I want to know how to find an expression for $$\frac{\partial (AXA^T)}{\partial A}$$ where no information is given a priori on the dimensions of $A$ and $X$.
The question is related to machine learning but I am not given any additional details on the nature of the matrices; I am only given the result: $$\frac{\partial (AXA^T)}{\partial A}=A(X+X^T)$$ (in Andrew's answer below it is shown this is only the result if A is size $(1\times k)$, i.e. a row vector)
I have seen similar questions on the forum and was trying to approach this by differentiating the given product: \begin{align}\mathrm{d}(AXA^T)&=\mathrm{d}(AX)A^T+AX\mathrm{d}(A^T)= \left[ \mathrm{d}AX+A\mathrm{d}X \right]A^T+AX(\mathrm{d}A)^T=\\ &=\mathrm{d}AXA^T+AX(\mathrm{d}A)^T+ A\mathrm{d}XA^T\end{align}
Then setting $\mathrm{d}X$ to zero (since we are derivating with $X$ constant): \begin{align} \partial(AXA^T)= \partial AXA^T+AX(\partial A)^T \end{align}
Here I get stuck because I am unable to express it in a way I can premultiply by $(\partial A)^{-1}$ and obtain my derivative.
I have tried by attempting to transpose twice the second term on the right hand side to get \begin{align}\partial(AXA^T)= \partial AXA^T + \left((\partial A)X^TA^T\right)^T \end{align} and thought maybe there are symmetry assumptions in the solution I was given, to finally lead to it.

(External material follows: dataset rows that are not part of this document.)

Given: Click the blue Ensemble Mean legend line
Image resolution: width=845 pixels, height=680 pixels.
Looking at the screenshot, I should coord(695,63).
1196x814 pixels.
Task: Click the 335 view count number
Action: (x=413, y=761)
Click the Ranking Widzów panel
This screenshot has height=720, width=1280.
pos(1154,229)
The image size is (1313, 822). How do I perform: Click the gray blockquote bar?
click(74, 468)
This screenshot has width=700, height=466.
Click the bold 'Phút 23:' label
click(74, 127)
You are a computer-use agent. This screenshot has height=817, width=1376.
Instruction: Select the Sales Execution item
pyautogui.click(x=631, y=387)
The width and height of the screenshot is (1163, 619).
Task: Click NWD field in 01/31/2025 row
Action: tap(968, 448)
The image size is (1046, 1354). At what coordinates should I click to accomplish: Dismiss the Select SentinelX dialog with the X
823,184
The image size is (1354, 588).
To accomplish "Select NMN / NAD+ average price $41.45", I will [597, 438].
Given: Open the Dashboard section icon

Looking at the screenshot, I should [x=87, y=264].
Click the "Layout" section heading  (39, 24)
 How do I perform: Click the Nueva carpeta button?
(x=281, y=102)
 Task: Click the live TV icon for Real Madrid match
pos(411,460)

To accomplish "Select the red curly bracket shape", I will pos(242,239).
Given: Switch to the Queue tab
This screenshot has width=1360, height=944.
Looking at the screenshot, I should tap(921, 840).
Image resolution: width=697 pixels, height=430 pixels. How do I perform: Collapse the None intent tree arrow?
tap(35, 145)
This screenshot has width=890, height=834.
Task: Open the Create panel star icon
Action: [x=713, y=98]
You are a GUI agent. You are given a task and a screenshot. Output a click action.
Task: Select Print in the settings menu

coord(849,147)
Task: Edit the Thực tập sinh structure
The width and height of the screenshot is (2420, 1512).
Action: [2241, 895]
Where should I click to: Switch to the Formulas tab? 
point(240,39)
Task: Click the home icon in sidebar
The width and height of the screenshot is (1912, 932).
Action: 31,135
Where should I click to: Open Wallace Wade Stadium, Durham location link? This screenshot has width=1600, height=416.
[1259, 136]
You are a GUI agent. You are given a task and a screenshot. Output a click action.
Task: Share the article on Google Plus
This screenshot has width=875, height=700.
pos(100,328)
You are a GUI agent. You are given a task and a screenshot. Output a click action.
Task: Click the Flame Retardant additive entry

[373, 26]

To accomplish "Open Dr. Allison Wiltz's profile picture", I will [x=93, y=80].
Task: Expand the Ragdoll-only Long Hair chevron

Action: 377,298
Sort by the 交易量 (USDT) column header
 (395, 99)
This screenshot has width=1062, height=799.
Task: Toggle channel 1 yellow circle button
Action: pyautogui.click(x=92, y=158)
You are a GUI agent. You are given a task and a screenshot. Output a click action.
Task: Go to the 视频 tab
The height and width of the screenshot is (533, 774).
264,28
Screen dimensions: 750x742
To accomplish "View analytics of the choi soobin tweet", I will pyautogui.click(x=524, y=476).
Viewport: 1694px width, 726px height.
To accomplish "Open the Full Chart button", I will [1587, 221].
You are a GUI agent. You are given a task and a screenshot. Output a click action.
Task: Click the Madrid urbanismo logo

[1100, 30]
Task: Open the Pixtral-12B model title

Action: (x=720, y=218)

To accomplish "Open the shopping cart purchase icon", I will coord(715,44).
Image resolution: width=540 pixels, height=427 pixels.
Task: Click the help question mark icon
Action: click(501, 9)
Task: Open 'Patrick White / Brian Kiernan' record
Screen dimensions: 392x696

I have also seen quite similar results in the Matrix Cookbook (e.g. formulae 79 and 80), but they are not the same and are given in index notation which is confusing me a little bit more; also I would like to actually learn how to calculate them since I have never come up with this kind of derivatives (with respect to matrices) and do not even know how exactly they are defined.
I have also tried to proceed with the calculus rules (product rule of derivatives) but felt I was probably missing things and am not sure if they hold in their usual form here.
I would appreciate your help in any of those questions.
EDIT:
The clarification given by the authors of this exercise is to just use the simple product rule (I am unsure if this is actually possible with matrices, at least without introducing any special products): \begin{align} \frac{\partial (AXA^T)}{\partial A} = \frac{\partial A}{\partial A}XA^T+A\frac{\partial XA^T}{\partial A} = (XA^T)^T+AX=AX^T+AX=A(X+X^T) \end{align} saying on the side that they have applied the property: $\frac{ \partial A}{\partial A}B= B^T$, which according to them follows from $\left[ \frac{\partial A}{\partial A}B\right]_i=\frac{\partial \sum_{k=1}^n A_k B_k}{\partial A_i}=B_i$, "for the i-th element". (I cannot see how this property follows from there either, and how these operations are performed that way with a just single index and with different-dimension matrices.)